● TRECHO FORNECIDO:
━━━━━━━━━━━━━━━━━━━━━━━━━━━━━━

Jaques participou da ópera "Life", no final do ano passado, composta por Ryuichi Sakamoto, que falava do nosso futuro, das preocupações com a natureza e com a destruição que a humanidade vem promovendo. Trabalhou cinco anos com Egberto Gismonti, por quem tem muita admiração devido à semelhança com o trabalho de Villa-Lobos. Trabalha com Caetano Veloso, com quem teve maior projeção, e participa do Quarteto Jobim - Morelenbaum, onde relembra os sucessos de Tom. Fez diversas trilhas para filmes, como Tieta do Agreste, de Cacá Diegues, onde trabalhou como orquestrador, arranjador, produtor; Central do Brasil e por último, Orfeu. A M&T traz um pouco da experiência e da história do músico Jaques Morelenbaum.

M&T: Quem ou o que o despertou para a música, e como você começou?
Jaques Morelenbaum: Eu já nasci dentro da música. Meu pai era maestro, professor e violinista, minha mãe era pianista e professora de piano.
Eu comecei tocando piano aos seis anos, e aos doze comecei a estudar violoncelo. Durante um ano estudei os dois, mas acabei optando pelo segundo. Eu sempre tive muita vontade de estudar um instrumento melódico, pois meu pai trabalhava no Municipal como maestro e eu vivia dentro da orquestra, assistindo a concertos. Cheguei a pensar no oboé durante um bom tempo, mas um dia eu vinha de carro e ouvi no rádio uma sonata de Brandts, para violoncelo e piano, e isso me deu um estalo e escolhi o violoncelo.

M&T: Quais os músicos que o influenciaram?
Jaques: Milhões. Em qualquer área que você atue, procura se inspirar nos mestres. Meu maior exemplo é o meu pai, que era um ideal para mim, um símbolo de dedicação e de amor pela música. Desde garoto sou interessado por música popular, e por ter tido este berço erudito. As pessoas dizem que sou um erudito que passou a fazer popular, mas não concordo com isto. Eu tenho uma formação erudita, do mesmo jeito que tenho uma formação popular. Desde que comecei a me entender como músico, sou eclético. Na minha adolescência, os tropicalistas e os mineiros me influenciaram muito, e mais tarde, os cariocas da bossa nova. Nos clássicos, eu sempre tive uma certa preferência pelos impressionistas e românticos, por exemplo Stravinsky.

━━━━━━━━━━━━━━━━━━━━━━━━━━━━━━

● O QUE FAZER:
1. Segundo o trecho fornecido, com que idade Jaques Morelenbaum começou a estudar violoncelo?
2. Transcreva literalmente a parte do trecho fornecido entre "Jaques Morelenbaum: Eu" e "escolhi o violoncelo.", incluindo ambos.

● DADOS ARMAZENADOS:

━━━━━━━━━━━━━━━━━━━━━━━━━━━━━━

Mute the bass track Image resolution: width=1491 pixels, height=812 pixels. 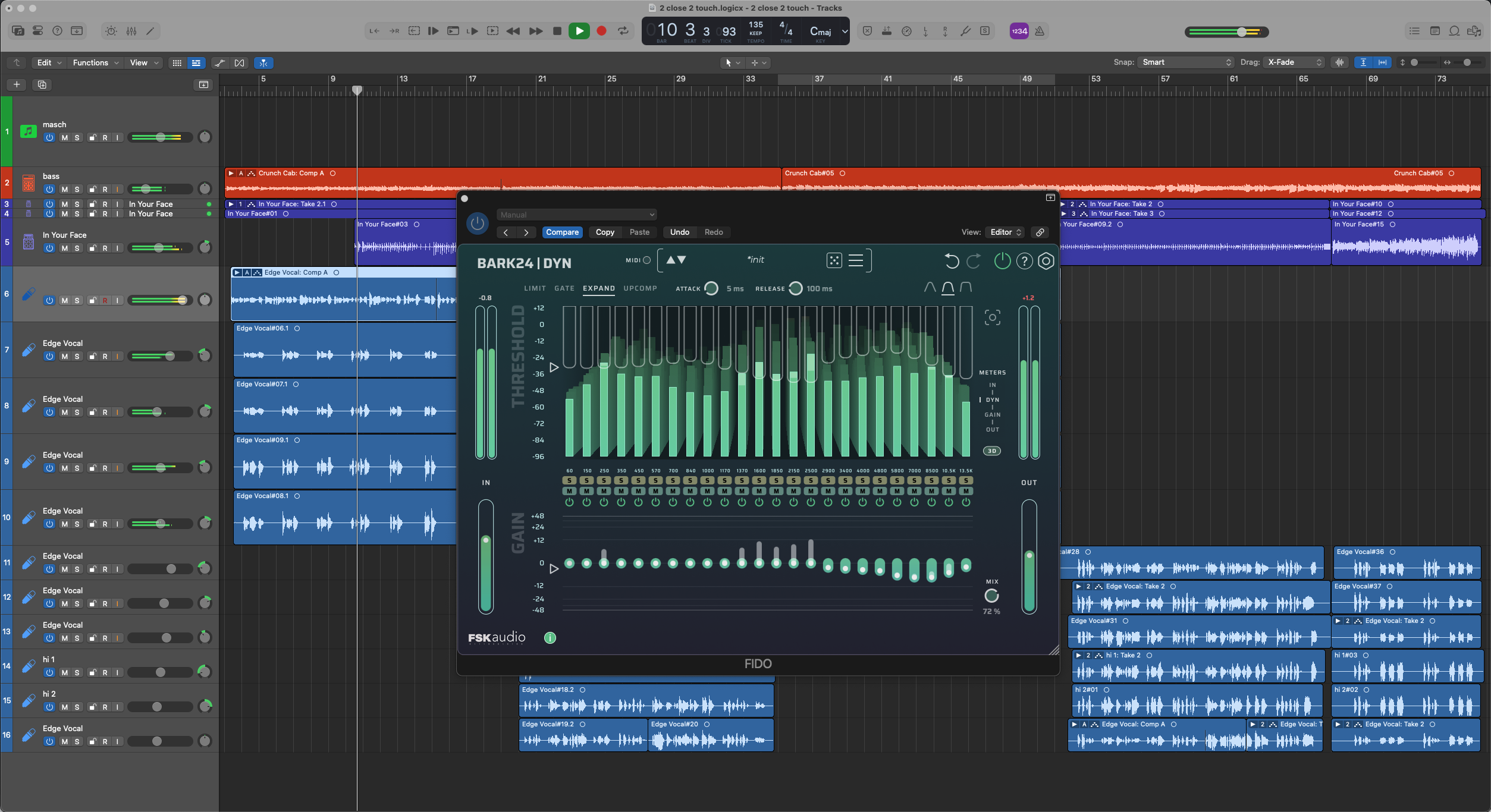[64, 190]
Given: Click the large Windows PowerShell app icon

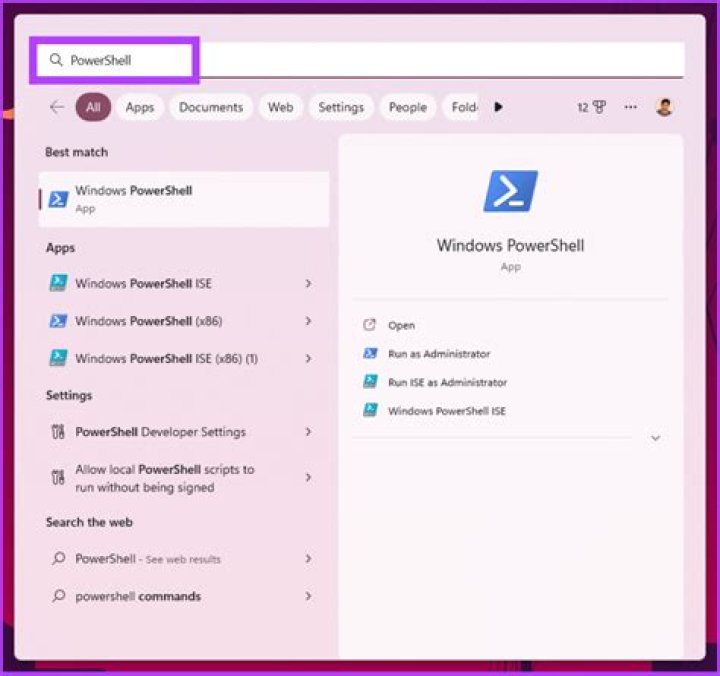Looking at the screenshot, I should click(510, 191).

━━━━━━━━━━━━━━━━━━━━━━━━━━━━━━

● RESPOSTAS POR TAREFA:
1. Aos doze anos.

2.
Jaques Morelenbaum: Eu já nasci dentro da música. Meu pai era maestro, professor e violinista, minha mãe era pianista e professora de piano.
Eu comecei tocando piano aos seis anos, e aos doze comecei a estudar violoncelo. Durante um ano estudei os dois, mas acabei optando pelo segundo. Eu sempre tive muita vontade de estudar um instrumento melódico, pois meu pai trabalhava no Municipal como maestro e eu vivia dentro da orquestra, assistindo a concertos. Cheguei a pensar no oboé durante um bom tempo, mas um dia eu vinha de carro e ouvi no rádio uma sonata de Brandts, para violoncelo e piano, e isso me deu um estalo e escolhi o violoncelo.